A woman, Susannah Speakman Inman, looks at the viewer with large brown eyes, closed lips, blush cheeks, pensive face. She’s positioned facing three-quarter right as her head turns to face us. Her silky sheen dress has a low neckline and three-quester sleeves revealing her porcelain skin and bare neck. Her long dark curly hair is gathered behind. The left wrist rests hanging over a table corner, her right hand follows the drapery folds at her waist. The brown background behind her head blends into a tree shape on the right, with a suggestion of distant mountain landscape on the right.

Gallery Text

These portraits were painted to commemorate the 1746 marriage of Ralph (1713–1788) and Susannah (1727–1761) Inman. The works show Feke, the first major painter born in colonial America, at the height of his powers. Drawing inspiration from the engravings of British portraits that circulated throughout the Atlantic world, Feke fashioned the Inmans as London aristocrats, modeling their clothing and poses on the work of the period’s leading British painters.

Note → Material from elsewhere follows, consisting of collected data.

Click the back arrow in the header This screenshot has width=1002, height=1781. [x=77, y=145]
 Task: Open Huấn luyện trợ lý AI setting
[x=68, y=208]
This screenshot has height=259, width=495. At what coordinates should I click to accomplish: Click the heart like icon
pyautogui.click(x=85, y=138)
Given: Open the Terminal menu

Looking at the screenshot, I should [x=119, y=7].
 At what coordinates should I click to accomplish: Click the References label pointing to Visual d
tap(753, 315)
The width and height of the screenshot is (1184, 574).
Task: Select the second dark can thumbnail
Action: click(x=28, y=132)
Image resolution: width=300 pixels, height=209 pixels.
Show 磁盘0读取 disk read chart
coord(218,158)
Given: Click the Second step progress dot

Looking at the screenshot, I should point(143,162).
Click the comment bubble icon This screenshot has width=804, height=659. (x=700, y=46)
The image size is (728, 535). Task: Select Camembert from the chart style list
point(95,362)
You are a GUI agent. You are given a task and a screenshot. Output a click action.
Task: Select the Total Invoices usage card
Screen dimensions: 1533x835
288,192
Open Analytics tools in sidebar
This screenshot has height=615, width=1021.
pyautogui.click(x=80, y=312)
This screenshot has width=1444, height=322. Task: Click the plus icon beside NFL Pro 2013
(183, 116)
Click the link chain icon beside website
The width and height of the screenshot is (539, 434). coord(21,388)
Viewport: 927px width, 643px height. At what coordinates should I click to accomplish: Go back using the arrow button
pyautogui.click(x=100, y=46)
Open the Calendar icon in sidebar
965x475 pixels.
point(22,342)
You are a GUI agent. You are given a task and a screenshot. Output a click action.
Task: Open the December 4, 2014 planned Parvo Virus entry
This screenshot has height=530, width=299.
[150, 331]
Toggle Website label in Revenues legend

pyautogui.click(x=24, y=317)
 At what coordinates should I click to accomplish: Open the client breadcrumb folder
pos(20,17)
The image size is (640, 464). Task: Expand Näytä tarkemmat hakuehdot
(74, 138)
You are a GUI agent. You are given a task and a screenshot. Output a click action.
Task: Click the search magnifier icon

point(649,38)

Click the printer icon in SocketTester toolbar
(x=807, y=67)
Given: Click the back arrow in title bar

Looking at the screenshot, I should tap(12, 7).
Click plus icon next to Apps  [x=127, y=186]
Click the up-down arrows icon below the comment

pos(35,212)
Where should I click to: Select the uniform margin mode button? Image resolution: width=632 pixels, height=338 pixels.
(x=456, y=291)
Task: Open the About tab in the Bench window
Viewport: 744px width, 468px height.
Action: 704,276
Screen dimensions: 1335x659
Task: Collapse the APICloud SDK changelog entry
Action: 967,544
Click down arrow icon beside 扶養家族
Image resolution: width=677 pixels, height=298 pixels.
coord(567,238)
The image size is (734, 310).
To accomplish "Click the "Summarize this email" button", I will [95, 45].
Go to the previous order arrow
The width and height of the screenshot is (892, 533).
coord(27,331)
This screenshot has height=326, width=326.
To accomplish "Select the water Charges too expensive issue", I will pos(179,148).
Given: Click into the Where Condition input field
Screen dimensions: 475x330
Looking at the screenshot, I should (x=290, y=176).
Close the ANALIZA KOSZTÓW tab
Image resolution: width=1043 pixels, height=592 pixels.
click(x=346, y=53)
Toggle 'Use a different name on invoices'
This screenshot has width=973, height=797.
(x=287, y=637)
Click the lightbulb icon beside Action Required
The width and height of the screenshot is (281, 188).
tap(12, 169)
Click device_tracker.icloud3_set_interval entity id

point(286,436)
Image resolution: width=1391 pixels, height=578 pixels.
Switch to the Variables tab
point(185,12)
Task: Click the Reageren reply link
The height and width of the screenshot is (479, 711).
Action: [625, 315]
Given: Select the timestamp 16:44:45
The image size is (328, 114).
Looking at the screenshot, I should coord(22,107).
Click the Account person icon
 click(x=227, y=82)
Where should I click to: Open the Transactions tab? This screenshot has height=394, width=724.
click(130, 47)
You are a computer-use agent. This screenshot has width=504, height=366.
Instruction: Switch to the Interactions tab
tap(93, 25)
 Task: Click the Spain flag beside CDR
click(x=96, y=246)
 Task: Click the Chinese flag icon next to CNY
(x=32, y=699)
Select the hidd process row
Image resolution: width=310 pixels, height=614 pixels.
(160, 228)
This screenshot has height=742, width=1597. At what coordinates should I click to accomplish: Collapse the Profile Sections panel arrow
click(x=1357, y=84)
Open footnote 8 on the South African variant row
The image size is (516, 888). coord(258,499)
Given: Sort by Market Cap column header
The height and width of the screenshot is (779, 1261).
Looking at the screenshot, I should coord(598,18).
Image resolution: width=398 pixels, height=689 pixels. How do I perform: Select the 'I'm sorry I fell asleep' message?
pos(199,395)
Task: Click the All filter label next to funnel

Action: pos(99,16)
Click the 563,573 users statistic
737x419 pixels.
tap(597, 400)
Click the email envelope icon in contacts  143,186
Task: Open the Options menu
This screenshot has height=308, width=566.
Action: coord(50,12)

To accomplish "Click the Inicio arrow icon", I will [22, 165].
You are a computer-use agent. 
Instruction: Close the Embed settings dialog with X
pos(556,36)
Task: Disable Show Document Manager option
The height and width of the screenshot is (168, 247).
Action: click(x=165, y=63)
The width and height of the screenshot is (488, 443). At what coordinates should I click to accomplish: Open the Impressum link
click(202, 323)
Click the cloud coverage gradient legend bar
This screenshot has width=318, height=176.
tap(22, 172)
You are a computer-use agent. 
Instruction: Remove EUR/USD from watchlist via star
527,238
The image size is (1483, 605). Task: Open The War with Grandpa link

These portraits remained in the same family for 250 years. They were first displayed at the Inman estate in East Cambridge, a large property financed through the vast fortune the family accumulated importing ceramics, glass, wine, and beer. After Ralph Inman’s death, the portraits were passed down through eight generations of Inman descendants. In 2004, they were presented to the Harvard Art Museums.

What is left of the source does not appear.